Using your digest file I was able to reproduce your error. Then I created a new digest file from scratch using the latest release of GOPHER. I noticed that also the digest on random chromosome are exported to the digest file. Using this file I cannot reproduce the error.
Your digest file does not contain digest on random chromosomes. This causes the error message. Maybe it was created using an older version of GOPHER?
But we are catching pairs with reads on random chromosomes before calling the function digestMap.getDigestPair
.
// check if both reads are not on random chromosomes
if (R1.getReferenceName().contains("_") || R2.getReferenceName().contains("_")) {
this.isPaired = false;
}
if (this.isPaired) {
// pair reads, if both reads could be mapped uniquely
this.pairReads();
this.setRelativeOrientationTag();
// try to find restriction digests that match the read pair
this.digestPair = digestMap.getDigestPair(this.R1.getReferenceName(), getFivePrimeEndPosOfRead(this.R1), this.R2.getReferenceName(), getFivePrimeEndPosOfRead(this.R2));
Therefore, the random chromosomes cannot be the reason for the error.
But chrM
is also missing in your digest file. I think this is the problem.

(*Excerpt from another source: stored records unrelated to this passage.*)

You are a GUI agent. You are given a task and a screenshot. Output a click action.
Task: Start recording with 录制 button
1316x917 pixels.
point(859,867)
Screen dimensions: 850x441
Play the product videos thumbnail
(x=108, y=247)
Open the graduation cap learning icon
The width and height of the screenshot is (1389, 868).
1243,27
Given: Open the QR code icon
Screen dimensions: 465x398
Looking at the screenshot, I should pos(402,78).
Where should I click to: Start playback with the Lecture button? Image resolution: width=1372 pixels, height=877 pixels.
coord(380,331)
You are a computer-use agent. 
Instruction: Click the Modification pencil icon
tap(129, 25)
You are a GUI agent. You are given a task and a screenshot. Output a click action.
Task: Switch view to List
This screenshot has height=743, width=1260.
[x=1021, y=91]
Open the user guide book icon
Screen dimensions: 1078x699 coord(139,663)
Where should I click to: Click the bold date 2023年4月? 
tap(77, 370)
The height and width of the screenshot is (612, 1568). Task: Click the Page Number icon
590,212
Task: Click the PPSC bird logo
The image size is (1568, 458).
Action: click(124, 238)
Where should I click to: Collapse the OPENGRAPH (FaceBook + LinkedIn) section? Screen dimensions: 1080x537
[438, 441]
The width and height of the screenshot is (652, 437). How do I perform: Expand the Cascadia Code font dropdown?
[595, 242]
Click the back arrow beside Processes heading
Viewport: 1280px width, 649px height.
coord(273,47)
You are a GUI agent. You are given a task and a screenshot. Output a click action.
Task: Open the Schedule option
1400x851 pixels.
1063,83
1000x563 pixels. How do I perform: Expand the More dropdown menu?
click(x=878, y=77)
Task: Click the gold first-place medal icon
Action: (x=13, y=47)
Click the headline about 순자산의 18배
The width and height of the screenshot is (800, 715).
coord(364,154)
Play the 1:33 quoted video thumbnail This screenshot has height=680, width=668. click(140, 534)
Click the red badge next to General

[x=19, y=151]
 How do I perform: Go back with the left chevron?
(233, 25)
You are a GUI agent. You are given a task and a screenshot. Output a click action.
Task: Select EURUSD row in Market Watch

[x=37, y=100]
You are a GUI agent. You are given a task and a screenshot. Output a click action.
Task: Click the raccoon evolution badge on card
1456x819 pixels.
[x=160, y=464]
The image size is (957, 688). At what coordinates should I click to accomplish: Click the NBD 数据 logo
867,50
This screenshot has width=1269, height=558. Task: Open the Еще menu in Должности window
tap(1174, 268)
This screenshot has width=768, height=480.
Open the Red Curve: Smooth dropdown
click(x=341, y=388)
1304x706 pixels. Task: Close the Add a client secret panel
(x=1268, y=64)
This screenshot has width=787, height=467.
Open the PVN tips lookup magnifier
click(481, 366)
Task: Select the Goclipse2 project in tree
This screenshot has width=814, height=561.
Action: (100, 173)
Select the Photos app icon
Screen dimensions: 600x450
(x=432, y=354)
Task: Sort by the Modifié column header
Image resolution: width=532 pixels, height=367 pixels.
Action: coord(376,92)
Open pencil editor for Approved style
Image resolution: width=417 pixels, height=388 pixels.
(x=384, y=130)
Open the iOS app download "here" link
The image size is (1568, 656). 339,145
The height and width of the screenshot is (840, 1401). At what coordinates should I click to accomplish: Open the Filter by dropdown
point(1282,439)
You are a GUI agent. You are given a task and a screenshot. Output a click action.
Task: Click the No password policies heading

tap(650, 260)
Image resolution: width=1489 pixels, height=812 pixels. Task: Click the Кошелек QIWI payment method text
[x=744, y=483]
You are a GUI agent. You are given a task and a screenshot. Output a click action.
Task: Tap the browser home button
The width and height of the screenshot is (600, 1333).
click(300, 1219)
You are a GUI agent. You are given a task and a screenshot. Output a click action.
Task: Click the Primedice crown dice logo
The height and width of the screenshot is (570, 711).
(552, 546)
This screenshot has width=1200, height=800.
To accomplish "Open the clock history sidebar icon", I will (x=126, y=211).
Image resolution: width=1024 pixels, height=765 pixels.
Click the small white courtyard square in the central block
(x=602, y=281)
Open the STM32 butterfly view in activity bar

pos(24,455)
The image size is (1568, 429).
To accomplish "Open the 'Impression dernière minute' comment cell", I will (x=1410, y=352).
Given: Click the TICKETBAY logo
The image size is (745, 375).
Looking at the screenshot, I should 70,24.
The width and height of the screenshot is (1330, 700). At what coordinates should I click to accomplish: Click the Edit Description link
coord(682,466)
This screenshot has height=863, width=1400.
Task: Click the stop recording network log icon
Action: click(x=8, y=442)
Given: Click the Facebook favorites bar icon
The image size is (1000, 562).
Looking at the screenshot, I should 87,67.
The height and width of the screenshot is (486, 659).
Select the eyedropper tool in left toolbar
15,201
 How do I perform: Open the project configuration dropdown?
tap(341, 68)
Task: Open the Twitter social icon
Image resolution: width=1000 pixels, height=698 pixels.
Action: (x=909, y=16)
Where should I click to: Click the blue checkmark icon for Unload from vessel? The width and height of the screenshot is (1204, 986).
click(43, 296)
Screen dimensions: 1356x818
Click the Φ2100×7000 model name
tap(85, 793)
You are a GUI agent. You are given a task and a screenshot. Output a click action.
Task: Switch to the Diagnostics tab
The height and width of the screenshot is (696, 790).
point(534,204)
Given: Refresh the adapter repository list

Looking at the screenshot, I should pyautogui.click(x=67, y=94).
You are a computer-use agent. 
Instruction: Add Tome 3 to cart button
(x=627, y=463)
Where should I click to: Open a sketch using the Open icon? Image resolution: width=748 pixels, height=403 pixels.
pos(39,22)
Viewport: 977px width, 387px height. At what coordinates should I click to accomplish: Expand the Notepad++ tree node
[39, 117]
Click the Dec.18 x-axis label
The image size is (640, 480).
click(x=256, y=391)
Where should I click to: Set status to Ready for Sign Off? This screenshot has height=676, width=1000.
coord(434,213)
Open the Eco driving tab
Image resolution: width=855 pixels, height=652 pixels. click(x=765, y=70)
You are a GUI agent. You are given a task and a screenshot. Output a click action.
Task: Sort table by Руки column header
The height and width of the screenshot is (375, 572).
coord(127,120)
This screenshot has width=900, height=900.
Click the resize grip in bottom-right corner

Maybe we should add a ChromosomeNotInDigestMap
exception. But this would require to check for each read whether the corresponding digest is contained in the digest map, which might reduce the performance. Another solution could be to filter out also read pairs on chrM
in addition to read pairs on random chromosomes.
@pnrobinson Suggestions?
Thanks, everything worked with the new Digest file ... I would suggest let's not add a ChromosomeNotInDigestMapException at this time -- new users presumably will create new files and this exception should not occur. If we get bug reports we can always add some new exceptions -- I think if we put them relatively far up we should not have much of a performance penalty.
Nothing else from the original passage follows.